■ Görev Koşulları ■
a - Orta Doğu'da tarihin geri dönüşü yazısına göre Robert Kegan'ın tezinin adı nedir ve bu tez hangi yıla tarihlenir?
b - Orta Doğu'da tarihin geri dönüşü yazısında Arap Baharı sürecinde adı geçen ülkelerin hepsini sıralayın.
c - Orta Doğu'da tarihin geri dönüşü yazısını son cümlesinden sonra aynı üslupla sürdürün.

■ Belge Parçası ■
Orta Doğu’da Tarihin Geri Dönüşü


  • Oluşturulma Tarihi : 27.11.2017 06:12
  • Güncelleme Tarihi :
Orta Doğu’da Tarihin Geri Dönüşü yazının resmi

Sovyetler Birliği’nin dağılması ve Soğuk Savaş’ın son bulmasıyla ideolojik savaşta liberal demokrasinin ve serbest piyasanın geri dönülemez şekilde zafer kazandığını Tarihin Sonu(1992) isimli teziyle ilen eden Francis Fukuyama, muhtemelen konjonktürün etkisinde fazla kalmıştı. Zira uluslararası ilişkilerde esen barış ve insan hakları havası, 3. demokratikleşme dalgasının dünyayı sarması, silah ve savuma harcamaların azalması, dünya çatışmalarının azalması, küreselleşme ve entegrasyon süreçlerinin hızlanması gibi iyimser beklenti çok uzun sürmedi. Robert Kegan Tarihin Geri Dönüşü ve Rüyaların Sonu (2008) tezini yazarken belki söz konusu süreç devam ediyordu fakat 11 Eylül saldırıları, uluslararası ilişkilerde güvenlik, silahlanma, şiddet, çatışma ve Hobbessian bir anarşik dönemin fitilini ateşledi.

Hem Fukuyama’nın Tarihin Sonu hem de Kegan’ın Tarihin Geri Dönüşü tezleri Orta Doğu’ya geç uğradı. 1990’larda küresel çapta yayılan 3. demokrasi dalgası bölgeye uğramadı. Anti-demokratik rejimler çok rahat bir şekilde güçlerini konsolide ettiler. Fakat Arap Baharı 2011’in başında bölgede büyük bir demokrasi ve demokratikleşme rüzgarı estirdi. Dikta rejimler domino etkisiyle tek tek yıkılıyor, yerlerine seçimle gelen hükümetler kuruluyordu. Tunus, Libya, Mısır derken, sıra Suriye’ye geldi. Suriye hükümetine kimi üç ay ömür biçti, kimi iki hafta fakat altı yıl sonunda çok farklı bir manzarayla karşı karşıya kalındı. Ömür biçenler gitti, Esad hepsini teslim aldı gibi.

■ Veri Kümesi Kayıtları ■
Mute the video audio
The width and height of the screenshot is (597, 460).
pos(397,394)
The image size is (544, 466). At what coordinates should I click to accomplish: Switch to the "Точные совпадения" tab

...

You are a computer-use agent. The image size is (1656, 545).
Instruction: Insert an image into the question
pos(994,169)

...

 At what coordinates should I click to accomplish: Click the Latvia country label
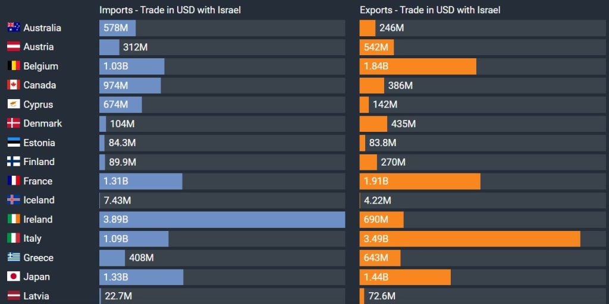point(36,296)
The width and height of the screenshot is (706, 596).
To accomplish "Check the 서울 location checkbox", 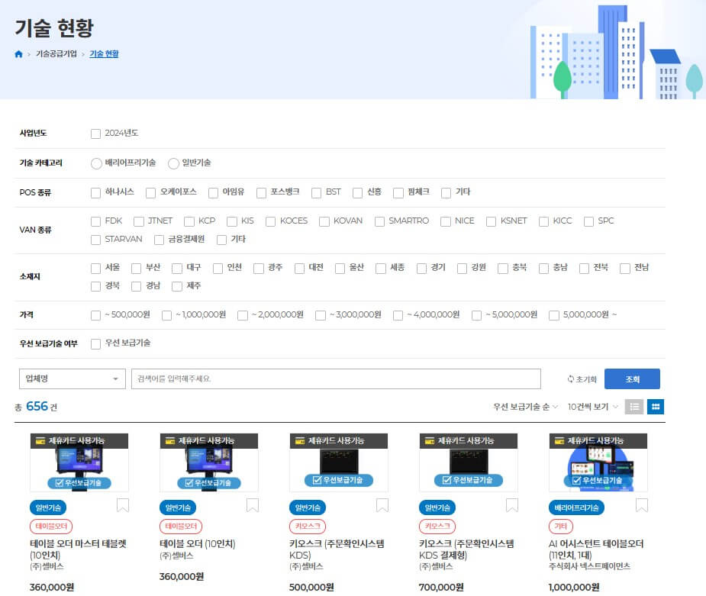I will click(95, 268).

■ Alıştırma Yanıtları ■
a - Tarihin Geri Dönüşü ve Rüyaların Sonu, 2008.

b - Tunus, Libya, Mısır, Suriye

c -
Tüm bölgeye bakıldığında Tunus dışındaki ülkelere yeniden anti-demokratik rejimler kuruldu ve Libya ile Suriye’de yıkıcı iç savaşlar devam ediyor. Başka bir ifadeyle Tarihin Sonu tezi bölgede fazla uzun yaşayamadı ki küresel düzeyde de zaten doğurduğu umut ve heyecana kıyasla ömrü çok kısa olmuştur.

Orta Doğu bugün itibariyle tam olarak Kegan’ın Tarihin Geri Dönüşü ve Rüyaların Sonunu yaşıyor. Silahlanma, çatışmalar, ittifaklar ve yeni savaş tehditleri adiyattan sayılır oldu. Önceleri kısmen var olan ve beklentide de olsa aranan demokratikleşme ve insan hakları talep ve umutları da bir bir yıkıldı. Bölgede var olan az sayıdaki yarı demokrasiler bile otoriterliğe kapı araladı. Etnik ve mezhep savaşları kızıştı, devletler yıkıldı, vekalet savaşları arttı, çeteleşme, bölünme ve ötekileştirme hareketleri hız kazandı.

Orta Doğu bugün küresel güç mücadelesinin savaş meydanı haline geldi. Bölgesel ve küresel soğuk savaş yeniden başladı. Kazananı olmayan ve fakat çok kaybedeni olan bu bölgesel çatışma ve fetret devrinde, maalesef yöneticiler ve akil insanlar adeta bir akıl tutulması yaşıyor. Herkes ateşe körükle gidiyor. Bölgesel barış ve istikrar yerine, herkes etnik ve mezhep çıkarlarını sömürme yarışına girmiş durumda. Tam da hep dile getirilen “dış güçlere” hizmet edecek şekilde bir iklim. Ahmet Kaya’nın ifadesiyle “Nereden baksan tutarsızlık, nereden baksan ahmakça”.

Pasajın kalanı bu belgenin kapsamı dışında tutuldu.